Not requesting tasks

Message boards : Number crunching : Not requesting tasks
Message board moderation

To post messages, you must log in.

1 · 2 · Next

AuthorMessage
Profile elbea64

Send message
Joined: 16 Aug 99
Posts: 114
Credit: 6,352,198
RAC: 0
Germany
Message 895837 - Posted: 17 May 2009, 9:23:33 UTC

I have a core i7 that suddenly doesn't request new tasks. I have only 3 spare tasks left so i'm in a little hurry :)

I've a clean cc_config, i've reset local overrides and no additional idea what i can do
ID: 895837 · Report as offensive
Claggy
Volunteer tester

Send message
Joined: 5 Jul 99
Posts: 4654
Credit: 47,537,079
RAC: 4
United Kingdom
Message 895853 - Posted: 17 May 2009, 10:37:47 UTC - in response to Message 895837.  

One of your i7's has had a run of the bad B3_P1 astropulse_v5 WU's,
Just need to get replacement WU's, check to see if No New Tasks is set,
does it have any tasks from another project?

and the other i7 is now just getting compute errors with - exit code -202,
you'll need to have a look at that one.
Boinc Faq Service says:

ERR_SHMEM_NAME -202

ftok() only works if there's a file at the given location.


Claggy
ID: 895853 · Report as offensive
Profile elbea64

Send message
Joined: 16 Aug 99
Posts: 114
Credit: 6,352,198
RAC: 0
Germany
Message 895865 - Posted: 17 May 2009, 11:20:19 UTC
Last modified: 17 May 2009, 11:21:36 UTC

The exit code -202 i7 was my error when i tried to run two instances of BOINC because of major scheduling problems between Seti and Milkyway, this PC is now running better than before.

The other one doesn't request work.

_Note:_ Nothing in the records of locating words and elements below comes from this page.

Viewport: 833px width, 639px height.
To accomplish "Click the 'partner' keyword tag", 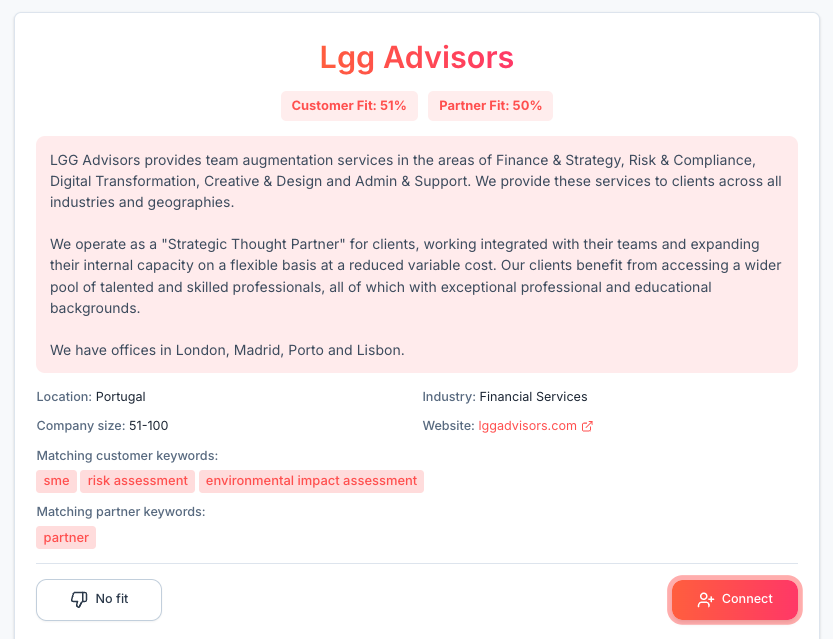I will tap(66, 538).
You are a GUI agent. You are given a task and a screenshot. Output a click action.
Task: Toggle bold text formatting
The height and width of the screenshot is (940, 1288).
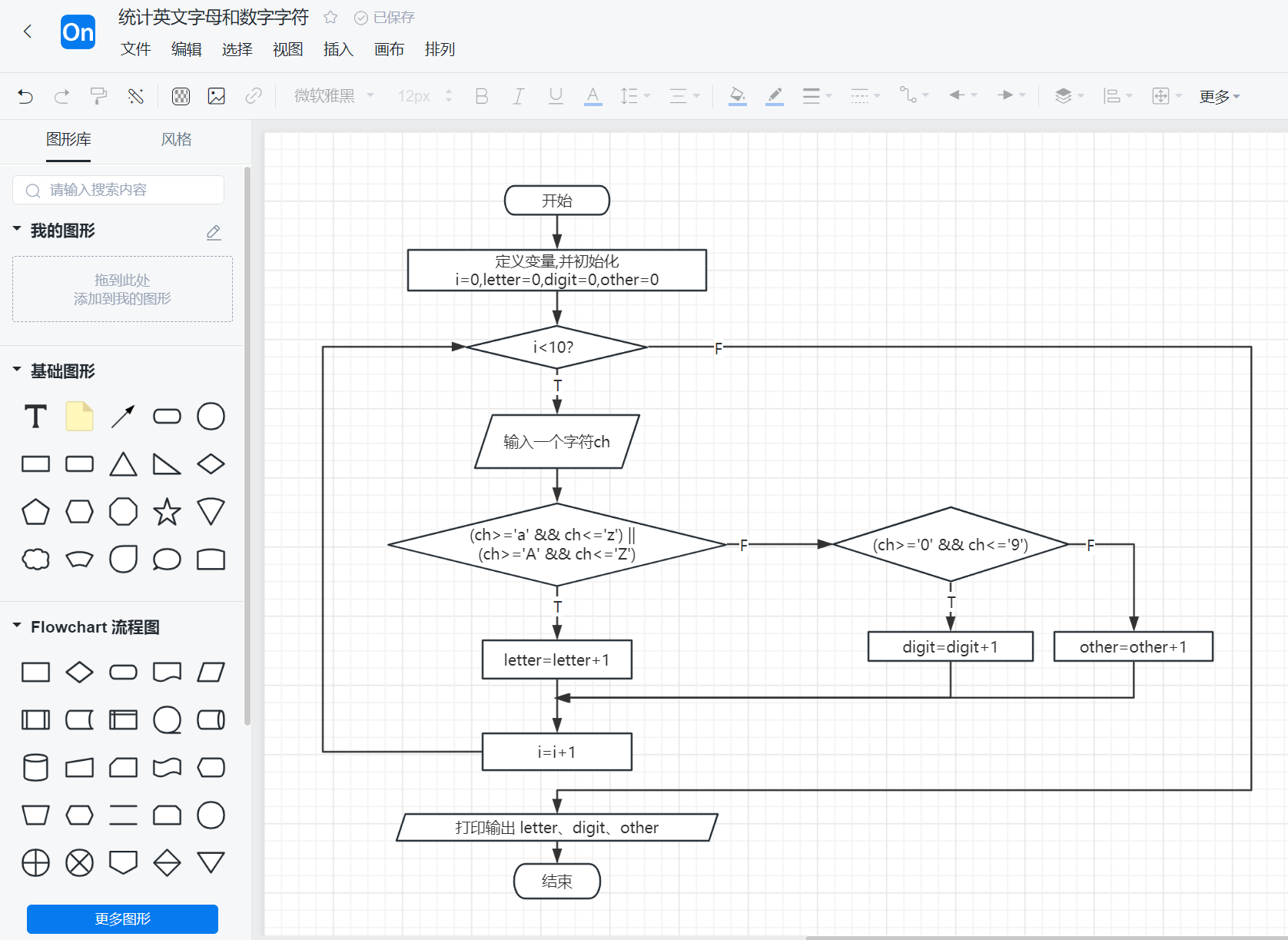482,96
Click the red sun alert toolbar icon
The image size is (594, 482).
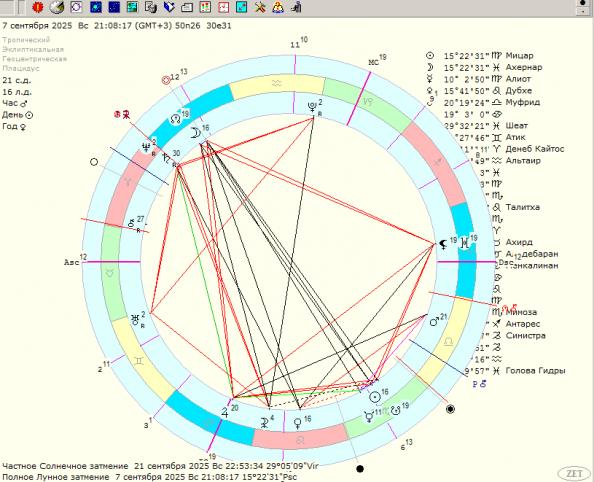[38, 7]
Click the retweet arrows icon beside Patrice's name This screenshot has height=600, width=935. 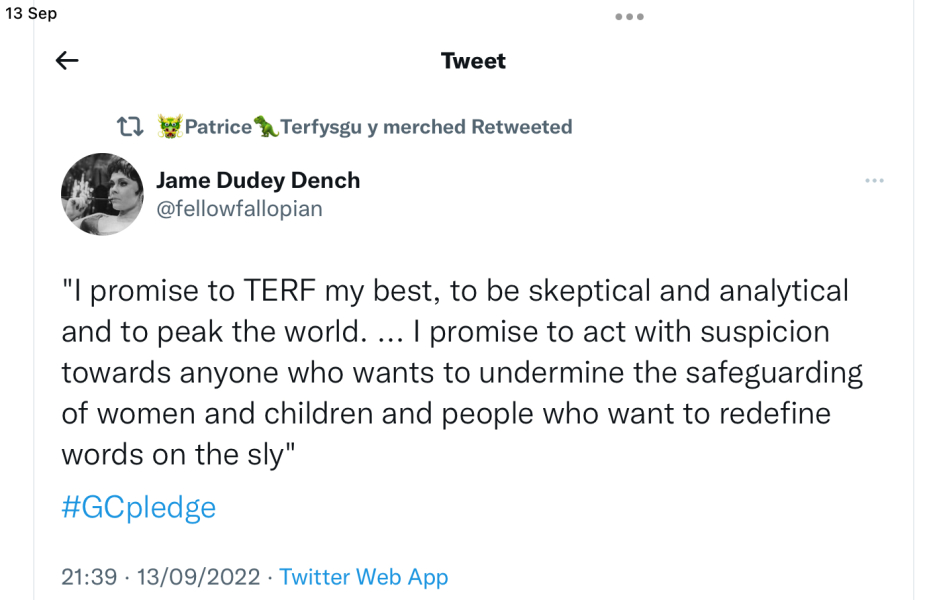(x=127, y=126)
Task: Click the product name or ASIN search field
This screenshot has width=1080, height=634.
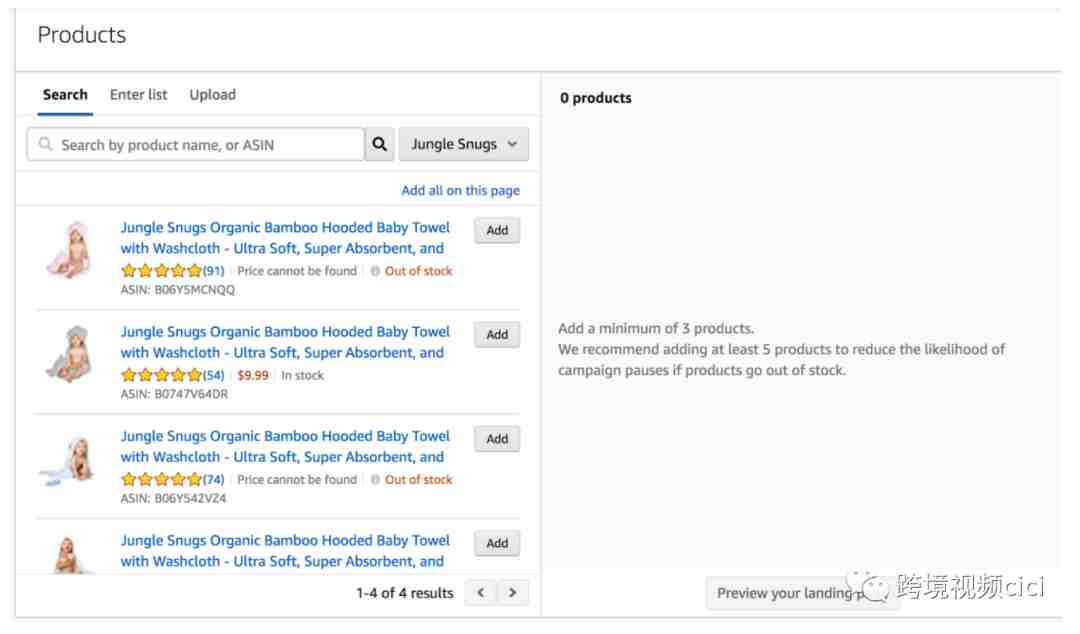Action: [196, 144]
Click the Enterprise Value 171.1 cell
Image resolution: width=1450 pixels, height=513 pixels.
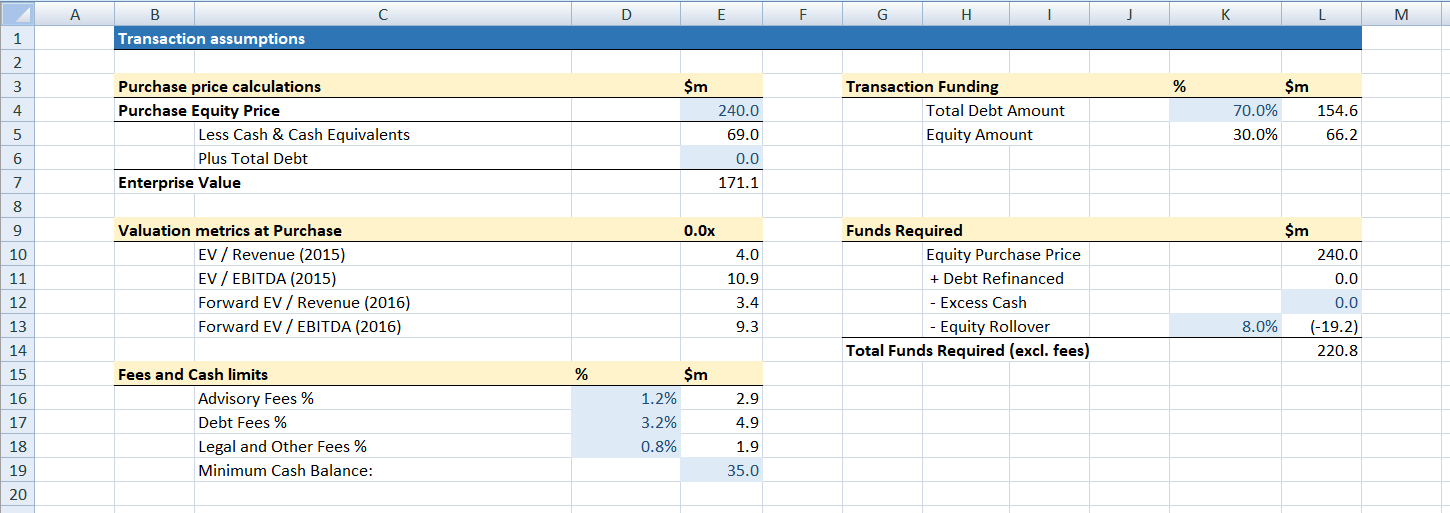coord(721,183)
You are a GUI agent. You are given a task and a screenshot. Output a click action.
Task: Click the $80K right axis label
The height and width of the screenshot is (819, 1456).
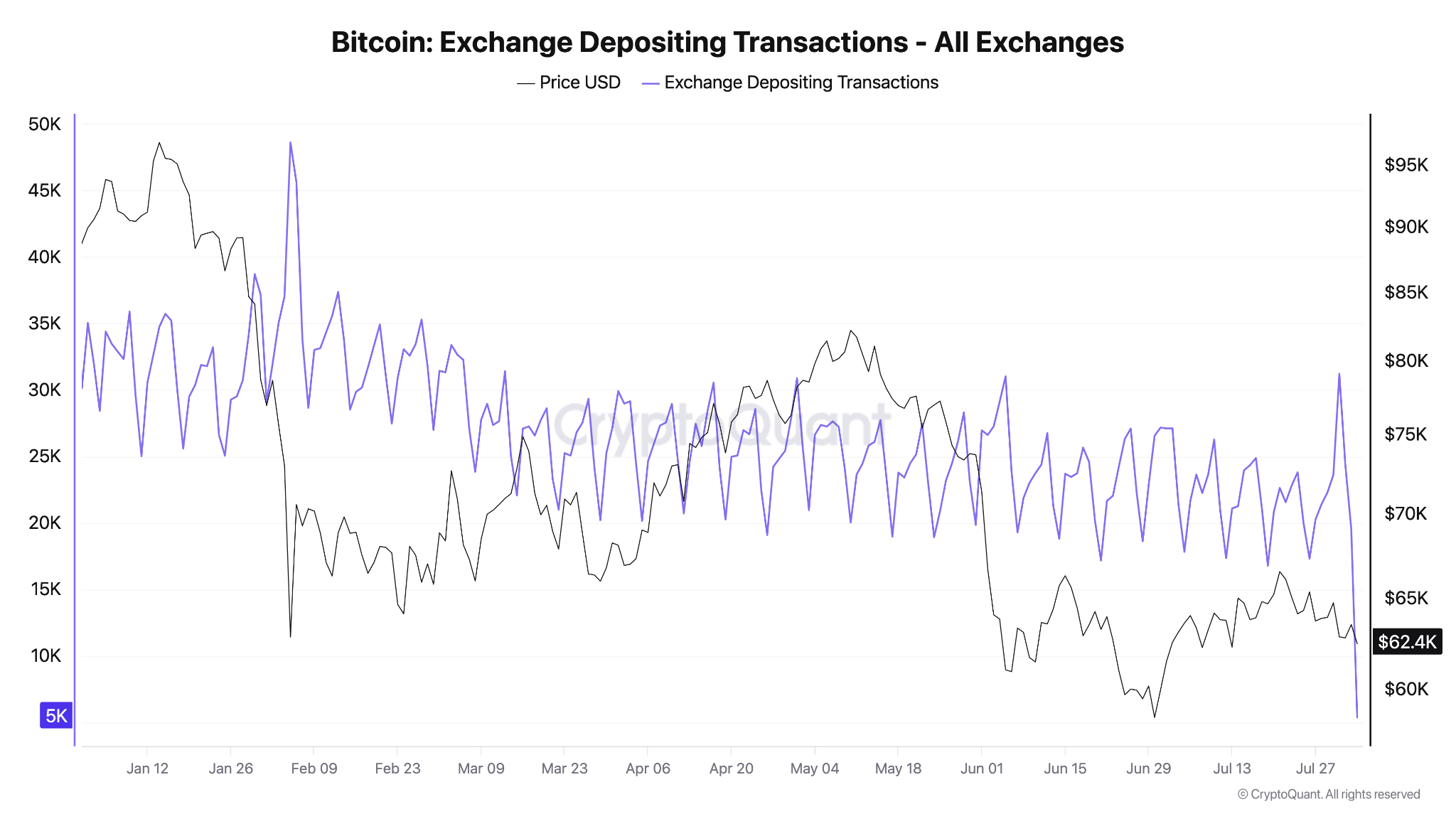pyautogui.click(x=1406, y=360)
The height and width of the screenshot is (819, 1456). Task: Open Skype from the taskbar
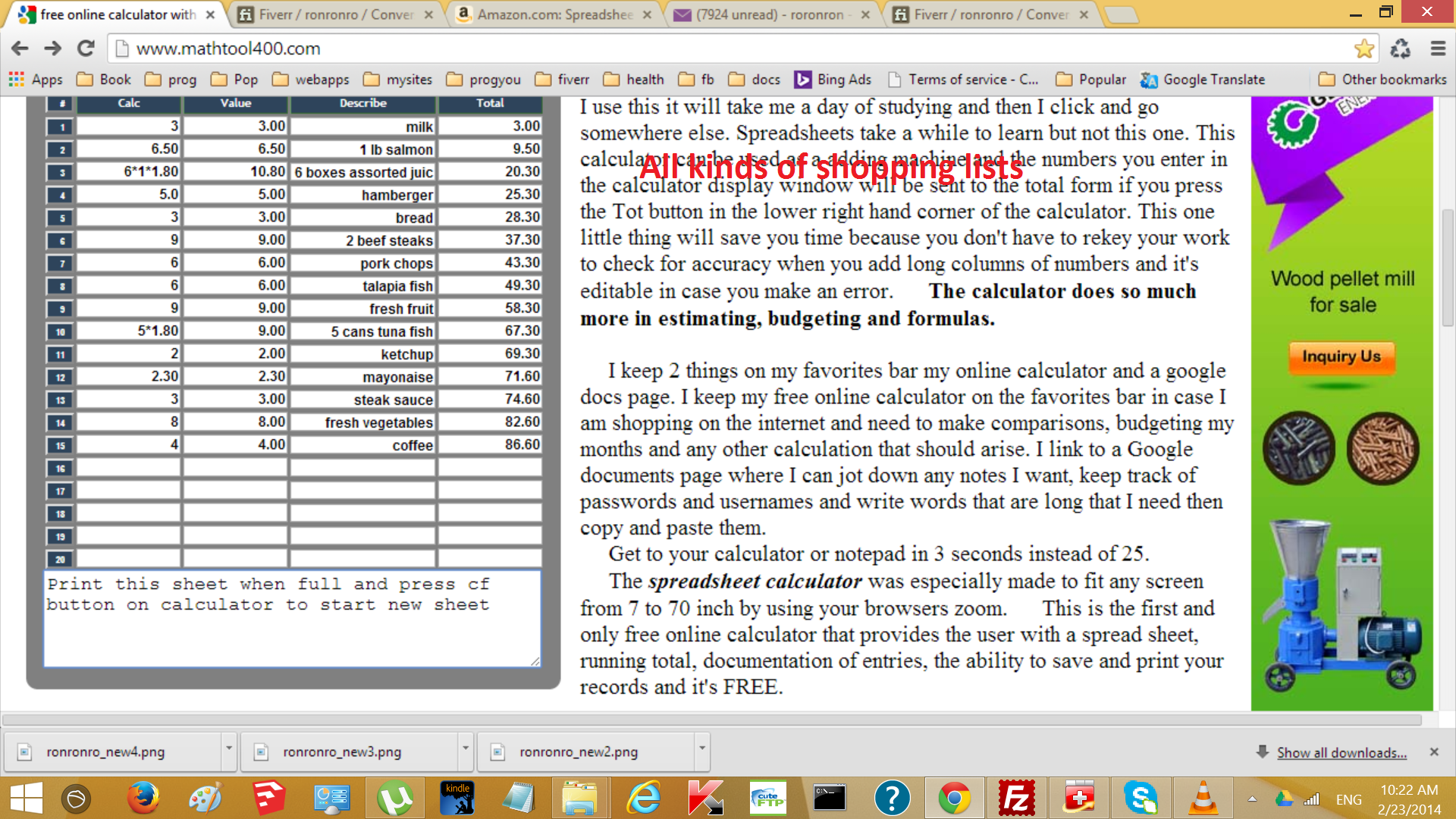point(1141,799)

Theres Milkyway attached too, but as Milkyway doesn't provide work all the time there are sometimes tasks and sometimes not but Seti doesn't request work either. I resetted all settings i'm aware of. It's set to request work and i believe it has no local settings at all. I changed the venue to be shure that isn't the problem. I think i missed something.

If switched to version 6.6.28 again - i had some problems with it when it was a dev-version. But the problem persists, still not requesting work
ID: 895865 · Report as offensive
Richard Haselgrove Project Donor
Volunteer tester

Send message
Joined: 4 Jul 99
Posts: 14649
Credit: 200,643,578
RAC: 874
United Kingdom
Message 895866 - Posted: 17 May 2009, 11:25:13 UTC

If you're really stuck and wanting answers, you could try setting <work_fetch_debug> in cc_config.xml.
ID: 895866 · Report as offensive
Profile elbea64

Send message
Joined: 16 Aug 99
Posts: 114
Credit: 6,352,198
RAC: 0
Germany
Message 895867 - Posted: 17 May 2009, 11:39:22 UTC

I did that some minutes ago and couldn't use the info but there was a lot of info about debts and so i remembered that it's possible to reset them and so i did even when the estimated times looked good. And see ... Seti is requesting work again.

Thanks for your efforts :)
ID: 895867 · Report as offensive
Richard Haselgrove Project Donor
Volunteer tester

Send message
Joined: 4 Jul 99
Posts: 14649
Credit: 200,643,578
RAC: 874
United Kingdom
Message 895873 - Posted: 17 May 2009, 11:59:41 UTC - in response to Message 895867.  

Good to hear you're back in business.

For future reference, 'debt' and 'estimated times' come from different parts of the BOINC universe - they aren't related to each other.

Debt controls which project will run next (short term debt - STD) or which will fetch work next (long term debt - LTD). You can see what they are by selecting a project in the 'Projects' tab and clicking the 'Properties' button - where STD is called "CPU scheduling priority" and LTD is called "work fetch priority" with separate entries for CPU and CUDA.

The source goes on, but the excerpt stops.